Three days of monsoon rains have killed at least 90 people and damaged 1,000 homes across Pakistan as no end is in sight from rains which have killed more than a 1,000 and affected millions of people over large swathes of Asia, from Pakistan, northeast India and Bangladesh to China, Mongolia, and Japan.

Earthwindmap showing rainfall on Pakistan is off the scale.

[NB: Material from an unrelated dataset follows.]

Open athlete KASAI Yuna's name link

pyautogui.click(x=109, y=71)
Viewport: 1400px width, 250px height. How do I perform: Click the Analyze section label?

Three days of monsoon rains have killed at least 90 people and damaged 1,000 homes across Pakistan, the country's national disaster management agency said Tuesday, as another spell of heavy rain lashed the port city of Karachi. Streets and homes were flooded with sewage water in Karachi, where the drainage and sewage systems are outdated. Of the total of the rain-related casualties, 31 deaths were reported in southern Sindh province, while 23 people died in the province of Khyber Pakhtunkhwa, according to the agency. It said 15 deaths were reported in southwestern Baluchistan province and eight in Punjab province. Thirteen more people died elsewhere in northern Pakistan, including three in the Pakistan-administered sector of Kashmir. The rains are expected to continue this week in Karachi, where Prime Minister Imran Khan earlier this month sent troops to help local authorities in pumping out rainwater from inundated residential areas. Every year, many cities in Pakistan struggle to cope with the annual monsoon deluge, drawing criticism about poor planning. The monsoon season runs from July through September.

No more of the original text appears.